The history of the Ca’Rezzonico — passing from hand to hand as families grew wealthy and then fell from power. It’s a micro-history of Venice itself. The name means ‘house of the Rezzonico family’ but this isn’t even half the story. In 1649, Filippo Bon, head of one of Venice’s most important families, commissioned a palace to be built at the junction of the Grand Canal. It was a prime site, occupied by two houses owned by the Bons, and the new building was to be a concrete expression of the family’s wealth and status. The architect was Baldassare Longhena, the master of the Venetian Baroque style.

The Rezzonico line died out in 1810. The palace then had other well-known tenants.  The great artist Whistler stayed in the palace from 1879–1880. After Elizabeth Barrett Browning died, her son Pen bought the palace in 1888 and moved in with his grieving father, the English poet Robert Browning who died here in 1889. It’s been open to the public as a museum since 1936.

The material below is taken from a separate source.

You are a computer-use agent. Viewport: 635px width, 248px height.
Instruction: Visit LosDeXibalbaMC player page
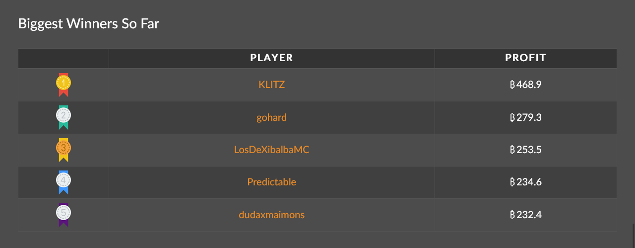pos(272,150)
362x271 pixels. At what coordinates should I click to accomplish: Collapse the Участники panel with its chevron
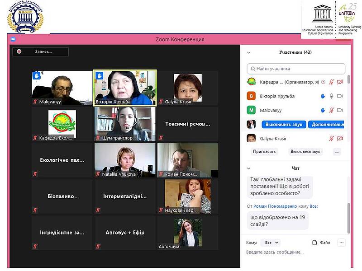coord(248,52)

The layout of the museum presents a succession of rooms. The ground floor highlights the Baroque style between courtyards and porches, while the three upper floors offer an endless parade of works of art, frescos, and everyday objects arranged as if someone still was living there. Paintings, furniture, and frescoes lost or sold over the course of time have been supplemented with material from other contemporary palaces of Venice or purchased on the antique market.